Except as set forth in the Statement or as required by applicable law, Notes tendered may be withdrawn and Consents delivered may be revoked at any time on or prior to the withdrawal date, which is 5:00 p.m., Eastern time, on August 19, 2013, by following the procedures described in the Statement. Notes tendered on or prior to the withdrawal date that are not validly withdrawn on or prior to the withdrawal date may not be withdrawn thereafter, and Notes tendered after the withdrawal date may not be withdrawn, in either case, unless Venoco reduces the amount of the total consideration, the tender offer consideration or the principal amount of the Notes subject to the tender offer or is otherwise required by law to permit withdrawal.
Venoco currently expects to have an initial settlement for Notes that are tendered on or prior to the consent deadline after the consent deadline and promptly following the satisfaction of the Financing Condition (as defined below), followed by a final settlement promptly after the expiration date for Notes tendered after the consent deadline, which is currently expected to be September 4, 2013. Venoco reserves the right to delay the initial settlement date, as a result of which the initial settlement date may occur as late as the final settlement date.
Venoco–s parent company, Denver Parent Corporation (“Denver Parent”), currently intends to offer and sell debt securities pursuant to Rule 144A and Regulation S under the Securities Act of 1933, as amended, (the “Denver Parent Offering”) and intends to contribute to Venoco a portion of the net proceeds from the Denver Parent Offering.

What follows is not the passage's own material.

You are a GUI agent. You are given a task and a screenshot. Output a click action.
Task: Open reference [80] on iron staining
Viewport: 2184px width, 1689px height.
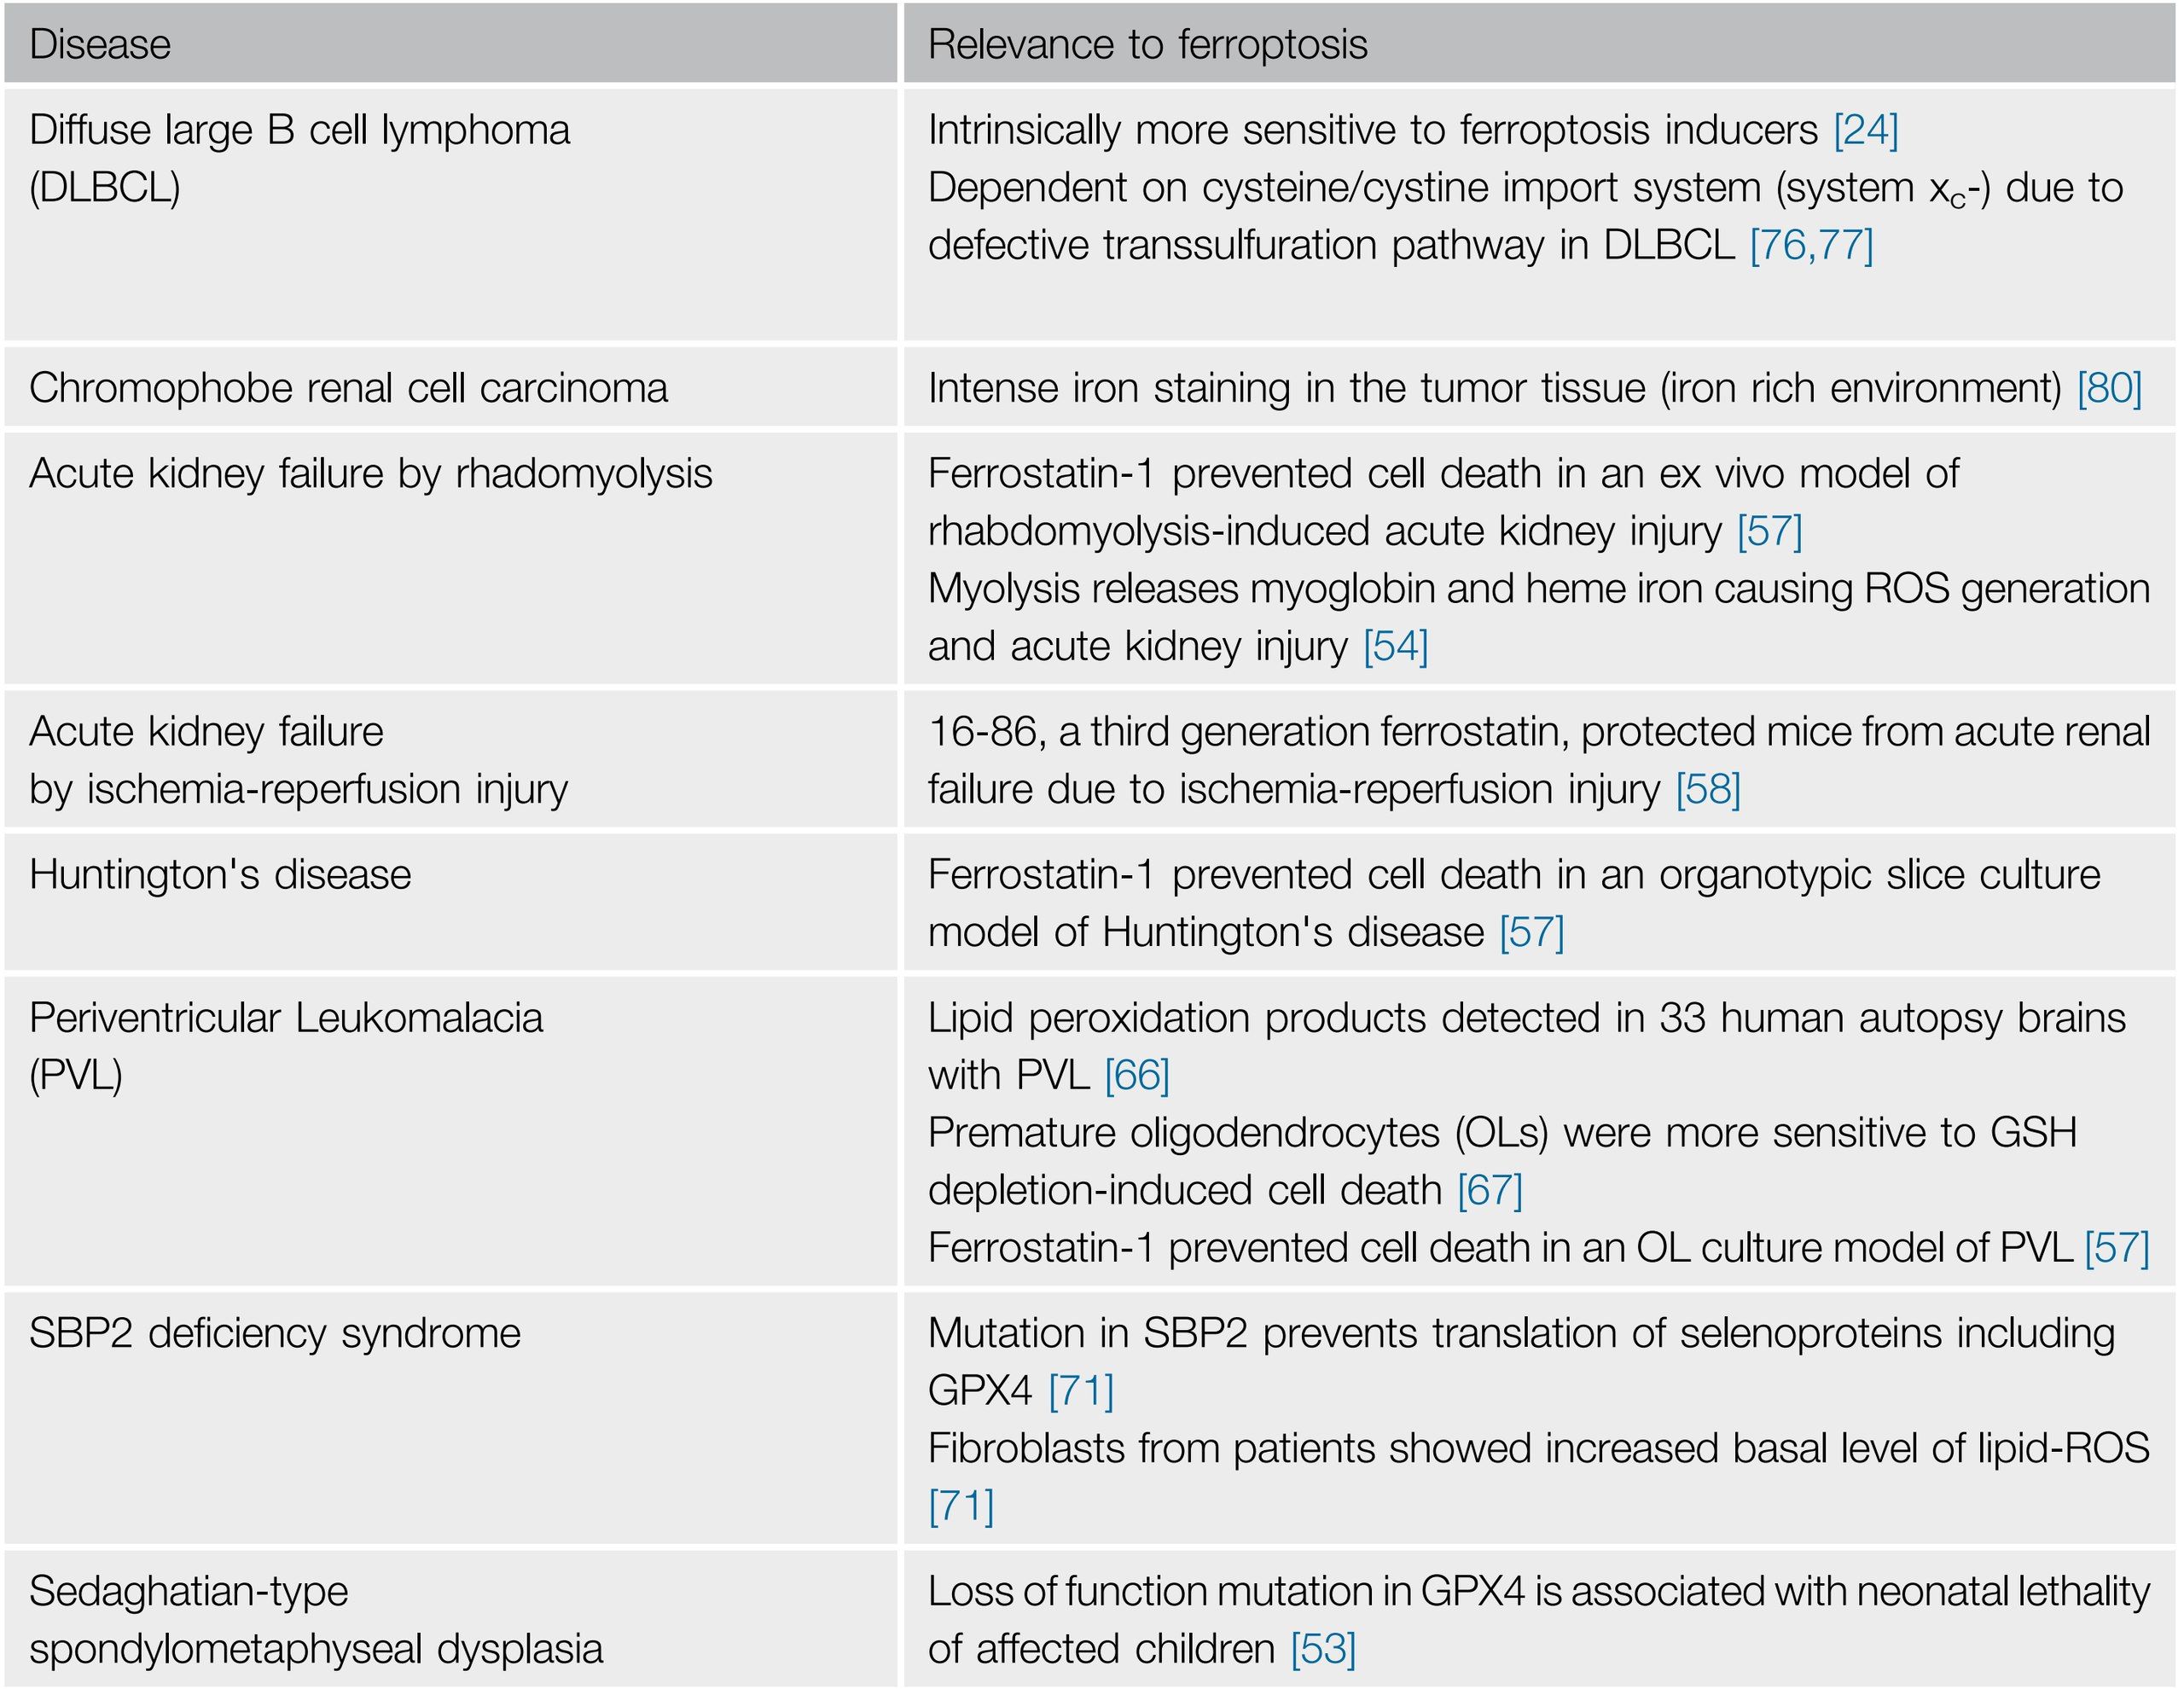[x=2109, y=388]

Venoco intends to the use the net proceeds of the Denver Parent Offering contributed to it by Denver Parent to fund the purchase of Notes pursuant to the tender offer and the payment for Consents pursuant to the consent solicitation. The securities to be offered in the Denver Parent Offering will not be registered under the Securities Act and may not be offered or sold in the United States absent registration or an applicable exemption from such registration requirements. Nothing herein shall constitute an offer to sell or a solicitation of an offer to buy any securities.
The tender offer and consent solicitation are conditioned on the satisfaction of certain conditions disclosed in the Statement, including, but not limited to, (i) the consummation of the Denver Parent Offering on terms and conditions satisfactory to Denver Parent and the contribution by Denver Parent to Venoco of a portion of the net proceeds of the Denver Parent Offering to fund the purchase of Notes pursuant to the tender offer and the payment for Consents pursuant to the consent solicitation (the “Financing Condition”) (ii) the execution by the trustee of the supplemental indenture implementing the proposed amendments to the indenture following receipt of the requisite consents, and (iii) certain other conditions as described in the Statement. If the Financing Condition or any other condition in the Statement is not satisfied, Venoco is not obligated to accept for purchase, or to pay for, Notes tendered (and corresponding Consents) and may delay the acceptance for payment of, any tendered Notes, in each event, subject to applicable laws, and may terminate, extend or amend the tender offer and may postpone the acceptance for purchase of, and payment for, Notes so tendered.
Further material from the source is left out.